Os cursos e diplomas para a licenciatura surgiram com as primeiras Faculdades de Filosofia, Ciências e Letras na década de 1930 e Castro (1974), ao examinar a evolução do conceito de “licenciatura” na legislação, considera as quatro primeiras décadas. Percebe-se mudanças graduais em função das transformações do sistema de ensino brasileiro, da política educacional e de outras necessidades. ⁠Como consequência da preocupação de formar docentes para a escola secundária, surgem em 1930 os primeiros cursos de formação de professores em instituições de nível superior no Brasil. Temos diferentes projetos de universidades: modelo federal, modelo da USP e o modelo da UDF, Universidade do Distrito Federal (CANDAU, 1987)⁠.

Da cultura livre e desinteressada à cultura pedagógica nacional

Com o Estatuto das Universidades, o primeiro efeito foi a reforma da Universidade do Rio de Janeiro que passa a se constituir como modelo para as universidades.
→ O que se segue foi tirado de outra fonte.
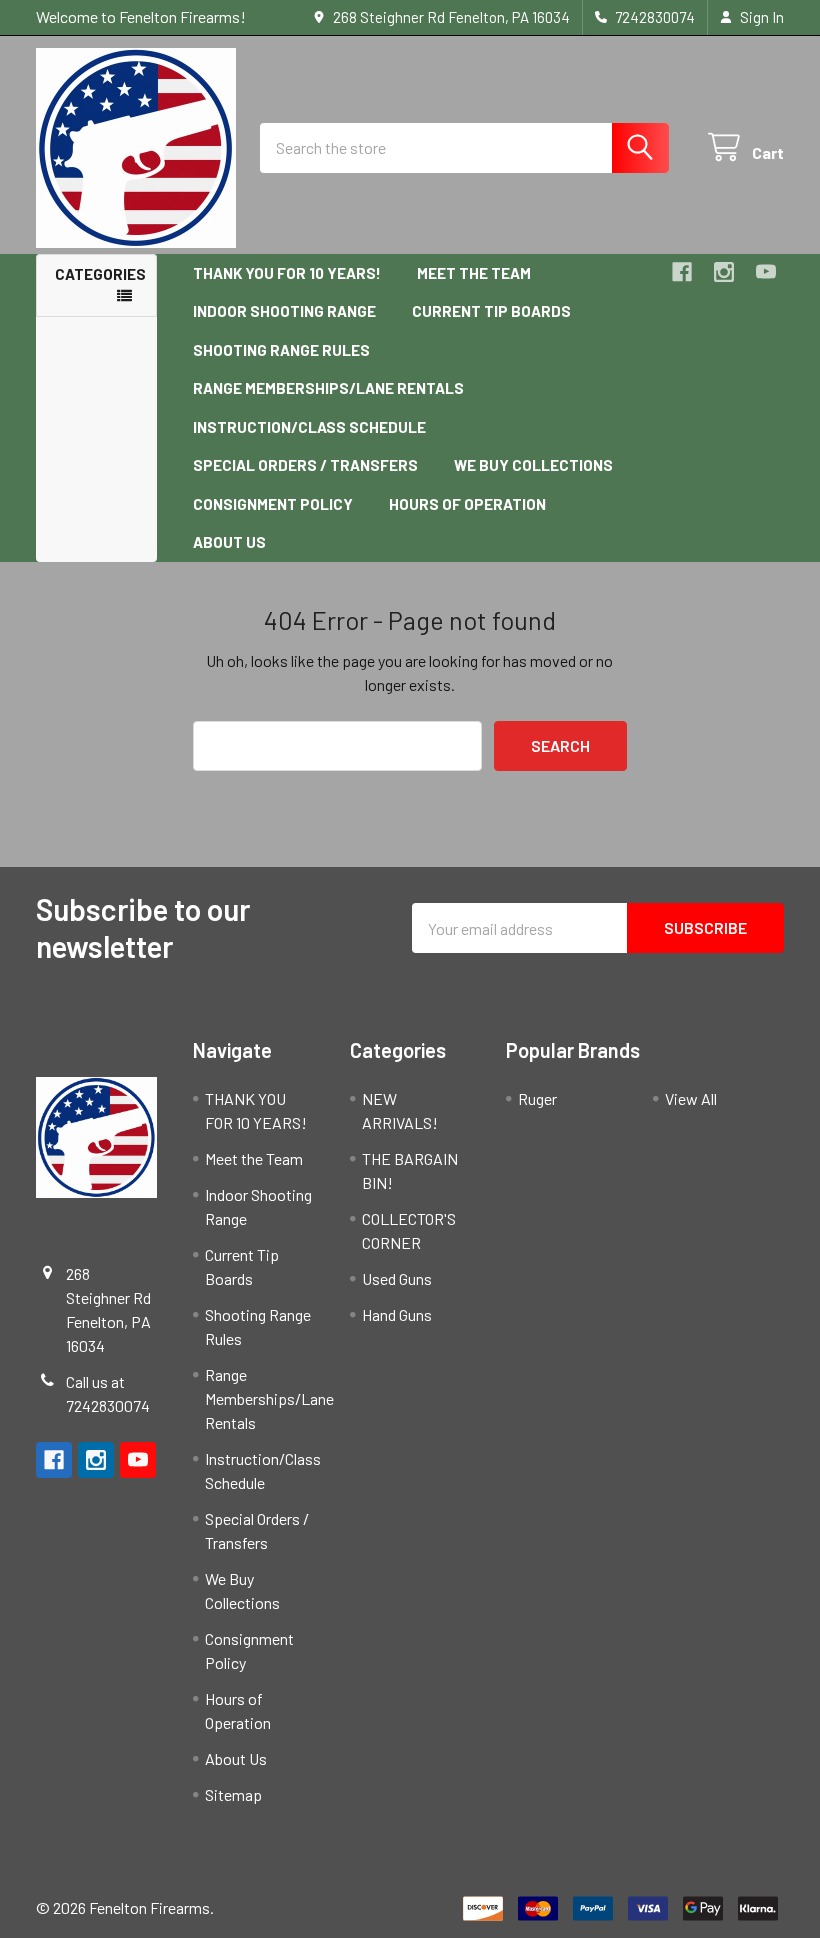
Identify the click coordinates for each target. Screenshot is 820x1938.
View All (691, 1098)
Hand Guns (397, 1314)
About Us (229, 542)
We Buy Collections (533, 465)
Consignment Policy (273, 504)
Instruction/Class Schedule (309, 427)
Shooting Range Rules (281, 350)
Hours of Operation (467, 504)
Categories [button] (100, 274)
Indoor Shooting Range (284, 311)
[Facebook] (682, 272)
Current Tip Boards (491, 311)
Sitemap (233, 1794)
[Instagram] (724, 272)
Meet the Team (474, 273)
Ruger (537, 1098)
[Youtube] (766, 272)
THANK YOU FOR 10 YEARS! (287, 273)
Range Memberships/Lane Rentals (328, 388)
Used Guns (397, 1278)
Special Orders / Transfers (305, 465)
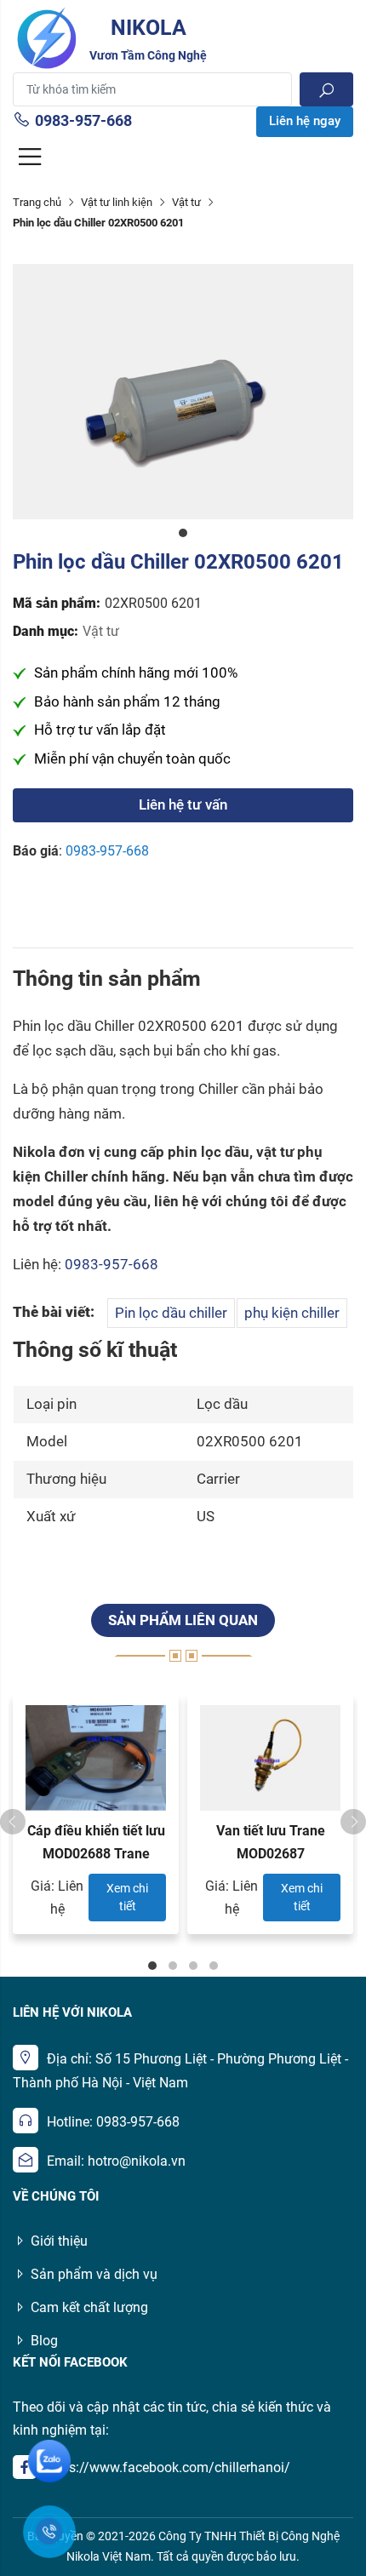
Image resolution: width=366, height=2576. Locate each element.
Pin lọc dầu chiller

Deveria incluir a faculdade de educação, ciências e letras para ampliar as ciências puras com investigações originais, além de desenvolver conhecimentos para o magistério. Em 1934, por decreto estadual, temos a criação da USP, Universidade de São Paulo, como um centro de renovação e formação das elites culturais e políticas. Além da Faculdade de Filosofia, Ciências e Letras que seria o centro da USP com estudos de “cultura livre e desinteressada” como base para as escolas profissionais e que acabou ficando para segundo plano, incluiria também a Faculdade de Educação (incorporação da Escola de Professores do Instituto de Educação Caetano de Campos) para formar docentes para o ensino secundário. Em 1935 temos outro projeto de universidade para a formação do magistério além de servir como centro de documentação e pesquisa para uma “cultura pedagógica nacional”, mostrando-se mais ampla que os modelos federal e estadual (CANDAU, 1987, p. 11-14).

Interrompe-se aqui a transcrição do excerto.